A journey through music, performance and the science of time by Natalie Hodges. Bellevue Literary, $17.99 commercial paper (224p) ISBN 978-1-942658-97-9

Natalie Hodges. Bellevue Literary, $17.99 commercial paper (224p) ISBN 978-1-942658-97-9

Korean American violinist Hodges debuts with a literary mosaic of invention, inquiry and wonder that interrogates classical music, quantum entanglement, the Tiger Mother stereotype and the fluidity of time. The guideline is his lifelong study of the violin and how his chronic performance anxiety (“nothing more or less than my fear of losing control of the moment”) ended his dream of becoming a solo violinist. together in his early twenties.

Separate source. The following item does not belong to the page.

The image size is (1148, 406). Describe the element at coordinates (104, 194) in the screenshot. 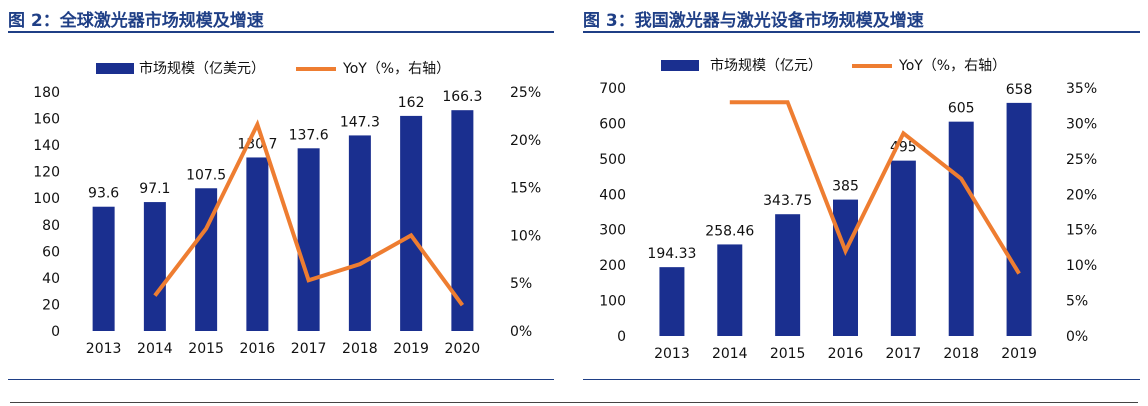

To understand how she got there, she dives into the psychology of musicality, arguing that “the desire to make music is as much a desire to affirm one’s individual self as it is to connect with others.” She portrays Gabriela Montero, a classical music aberrant whose improvisational skills have fascinated neuroscientists; pays tribute to his mother, a Korean immigrant who gave up music to become a lawyer after graduating from Harvard; condemns his father, a blue-blooded white New Englander who thought his children’s fiddle “smelled of the yearning of ‘middle-class’ immigrants”; and turns to quantum physics to transform his past ambitions into a “more expansive” love for music. In restrained but lyrical prose, Hodges moves toward a kind of liberation through and from the “closed system of the canon” to offer a luminous meditation on how art, freedom and identity intertwine. It impresses at every turn. (Tue.)